Bethlehem Tilahun Alemu, the founder of Sole Rebels, one of Ethiopia’s best recognized fashion exports, was busy in her factory when she heard the news via a telephone call. “Dr. Abiy? The Nobel Prize?” Her broad grin was practically audible. “This is just amazing news. We love him for what he did with Eritrea, and it’s great that he is being recognized for it. Without peace, you can’t grow.”
The history of the Ethiopia-Eritrea war is dark and bloody. Over the course of 20 years, the two countries, brothers in culture and language, waged a vicious battle over land, politics and ideology. When war first broke out, in 1998, families that spanned both sides of the border found themselves split apart by violence. An estimated 80,000 died in the first two years of the conflict, cousins fighting cousins in what Eritrea called a war of independence. To the tribes that had historically occupied the border areas, it felt more like a civil war.
A brief peace prevailed in 2000, only to collapse a few months later into a protracted, low level border conflict that consumed soldiers and massive amounts of wealth from both countries, draining national resources and depriving the citizenry of funds better spent on development. Reuniting families was all but impossible. “It was like a wall,” says Hagos, a 24-year-old cart driver from the border town of Zalambesa, who grew up on the Ethiopian side even though his father was Eritrean.

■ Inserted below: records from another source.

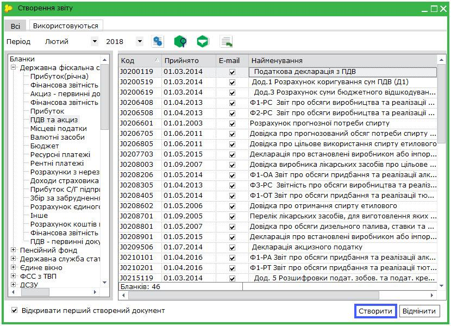This screenshot has width=451, height=326.
Task: Click the yellow app icon in title bar
Action: (8, 8)
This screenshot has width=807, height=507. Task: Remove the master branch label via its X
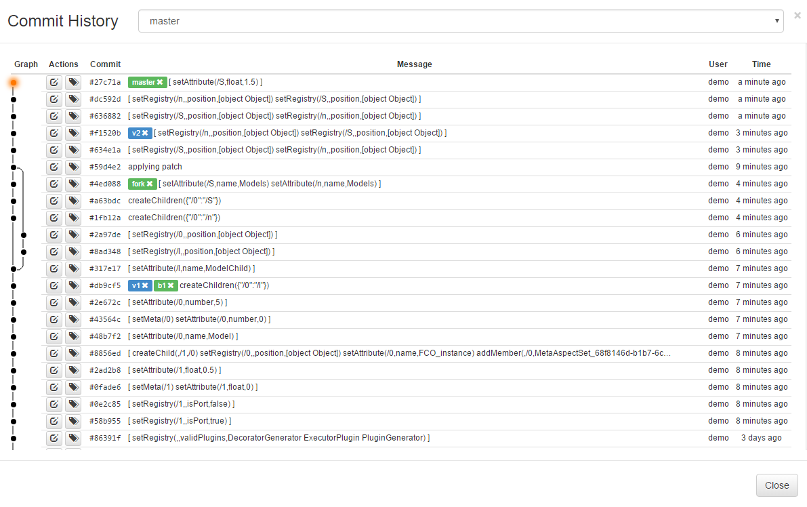click(160, 82)
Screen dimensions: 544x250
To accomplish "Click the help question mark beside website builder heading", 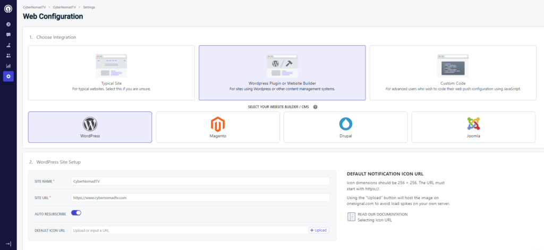I will 315,107.
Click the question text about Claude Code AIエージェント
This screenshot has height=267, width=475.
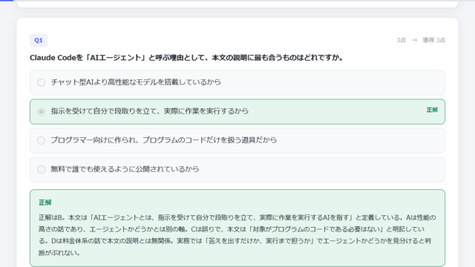point(186,58)
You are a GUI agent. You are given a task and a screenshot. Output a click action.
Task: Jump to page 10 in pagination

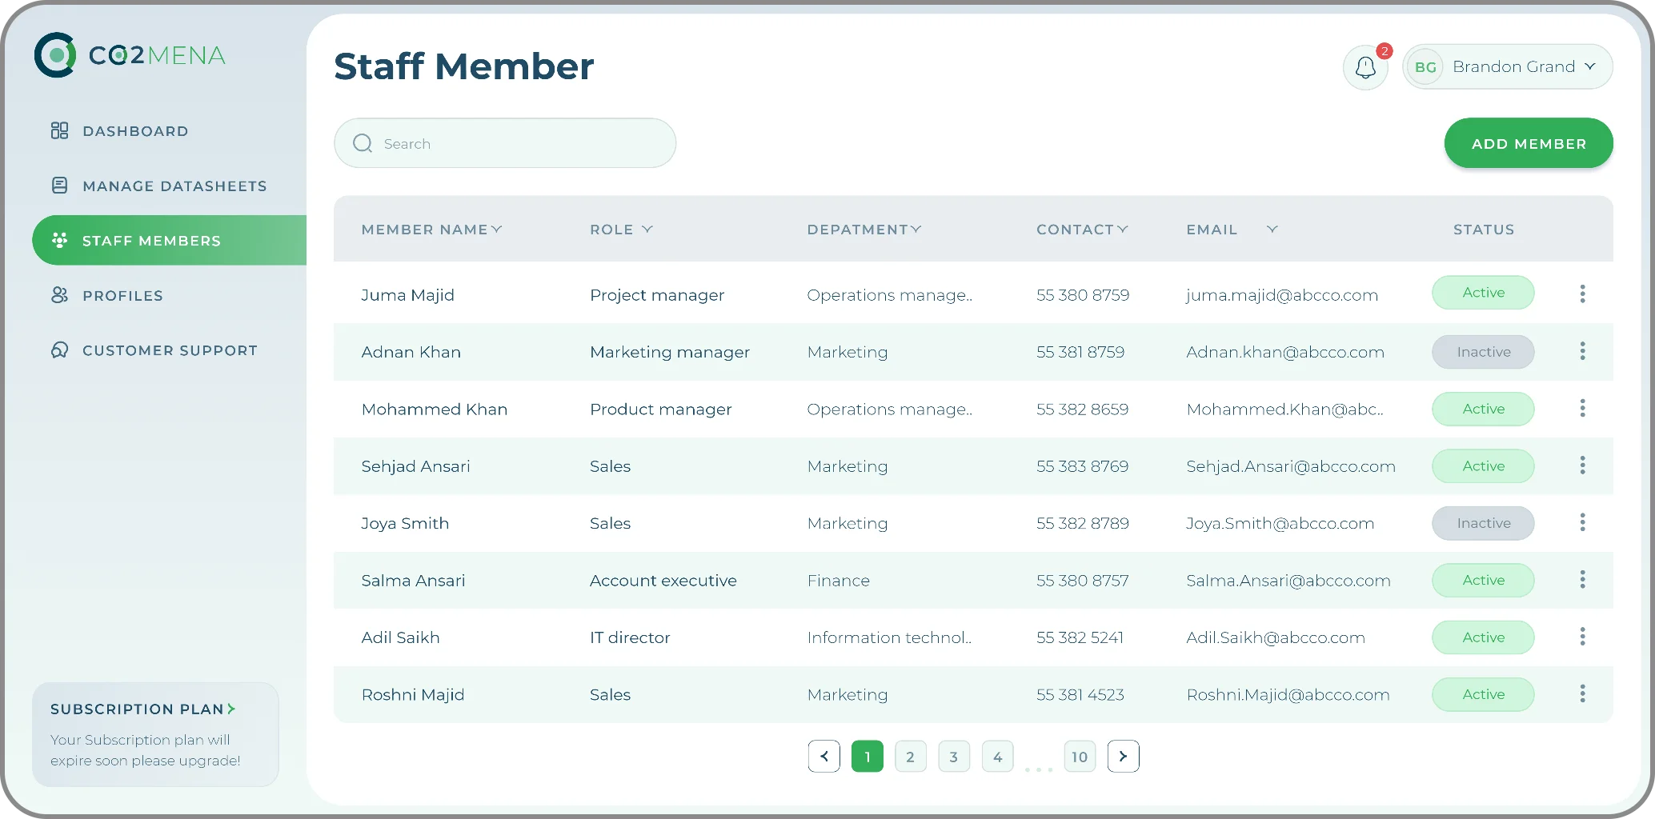point(1079,757)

It was Abiy who jumpstarted the peace process in June 2018, just three months after taking office. In a surprise move, he said he would hand a disputed border town over to Eritrea, in accordance with the terms of a long-neglected peace agreement from 2000. A few weeks later Abiy and Eritrean President Isaias Afwerki declared an end to the war between the two countries.
That same month, long dormant phone lines between the two nations were reconnected, and Ethiopians started calling random Eritrean numbers, just to say hello. Ethiopian Airlines resumed flights between Asmara, the Eritrean capital, and Addis Ababa. On a July 14 visit to Addis Ababa, Afwerki attended a state dinner, saying in a prepared speech: “Henceforth, anyone who says Eritreans and Ethiopians are two different peoples is one that doesn’t know the truth.”
On Sept. 11, the border was reopened, allowing thousands to be reunited with their loved ones. Hagos’ father had died in the conflict, but when he was finally able to meet the uncles and cousins he had never known, he says, “I didn’t feel like an orphan anymore.” Alemu, whose mother was Eritrean, flew with her family to Asmara to meet cousins for the first time in 20 years.
Peace between the two countries, while welcome, moves slowly. And domestically, Abiy’s tenure as prime minister has been rocked by eruptions of ethnic violence even as he pushes for national unity. “[His] hardest challenges lie ahead,” said William Davison, Crisis Group Senior Analyst for Ethiopia. Afwerki, meanwhile, still presides over one of the most repressive states in the world, accused of major human rights violations and charged with using military conscription as a cover for forced labor in Eritrea —one of many reasons, perhaps, that he was not invited to share the award with Abiy.
The border town of Zalambesa, where Hagos drives his pony cart, is periodically closed to all but Eritreans returning from Ethiopia, and even those numbers are but a trickle, as few Eritreans are allowed the necessary papers to leave. Still, as an example of how even the most deeply entrenched foes can bridge a seemingly unassailable divide, Abiy’s unprecedented push for peace is reason for hope.